* Start INPUT ROWS *

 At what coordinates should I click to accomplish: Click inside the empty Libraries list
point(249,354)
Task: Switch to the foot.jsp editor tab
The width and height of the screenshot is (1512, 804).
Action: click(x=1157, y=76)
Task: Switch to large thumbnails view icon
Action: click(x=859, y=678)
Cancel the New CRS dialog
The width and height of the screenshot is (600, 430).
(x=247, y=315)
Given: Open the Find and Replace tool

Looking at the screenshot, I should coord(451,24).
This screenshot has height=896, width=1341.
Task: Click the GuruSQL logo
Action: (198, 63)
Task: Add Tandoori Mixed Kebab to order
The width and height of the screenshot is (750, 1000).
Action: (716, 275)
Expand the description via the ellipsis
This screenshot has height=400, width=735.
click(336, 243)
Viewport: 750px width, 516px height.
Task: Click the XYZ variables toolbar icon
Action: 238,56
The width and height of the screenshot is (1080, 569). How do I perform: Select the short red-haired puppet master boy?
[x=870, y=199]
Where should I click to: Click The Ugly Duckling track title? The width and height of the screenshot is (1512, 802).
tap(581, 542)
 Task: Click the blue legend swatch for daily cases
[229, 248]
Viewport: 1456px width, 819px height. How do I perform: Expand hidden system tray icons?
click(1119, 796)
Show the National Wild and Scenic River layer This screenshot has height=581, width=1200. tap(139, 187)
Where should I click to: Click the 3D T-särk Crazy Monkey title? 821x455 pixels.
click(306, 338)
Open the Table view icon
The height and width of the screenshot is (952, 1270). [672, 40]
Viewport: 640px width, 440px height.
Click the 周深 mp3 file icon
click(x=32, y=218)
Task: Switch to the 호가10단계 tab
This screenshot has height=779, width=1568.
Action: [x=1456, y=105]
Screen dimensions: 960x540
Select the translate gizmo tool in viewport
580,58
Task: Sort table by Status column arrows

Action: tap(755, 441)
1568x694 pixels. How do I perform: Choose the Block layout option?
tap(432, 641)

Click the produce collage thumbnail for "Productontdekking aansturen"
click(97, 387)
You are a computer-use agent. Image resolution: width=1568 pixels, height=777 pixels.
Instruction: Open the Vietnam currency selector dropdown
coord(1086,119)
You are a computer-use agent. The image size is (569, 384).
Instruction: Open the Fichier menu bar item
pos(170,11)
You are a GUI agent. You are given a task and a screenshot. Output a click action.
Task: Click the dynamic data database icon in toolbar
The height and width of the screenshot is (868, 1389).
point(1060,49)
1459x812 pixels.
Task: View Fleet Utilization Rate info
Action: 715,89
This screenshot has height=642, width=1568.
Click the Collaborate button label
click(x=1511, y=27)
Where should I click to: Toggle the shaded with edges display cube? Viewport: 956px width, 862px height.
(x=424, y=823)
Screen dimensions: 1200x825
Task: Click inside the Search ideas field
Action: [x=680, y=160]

* End INPUT ROWS *

WHAT TO DO. Please list every line of the records that contains the word "Instruction", matching case exactly.

TASK SOLUTION.
Instruction: Open the Vietnam currency selector dropdown
Instruction: Open the Fichier menu bar item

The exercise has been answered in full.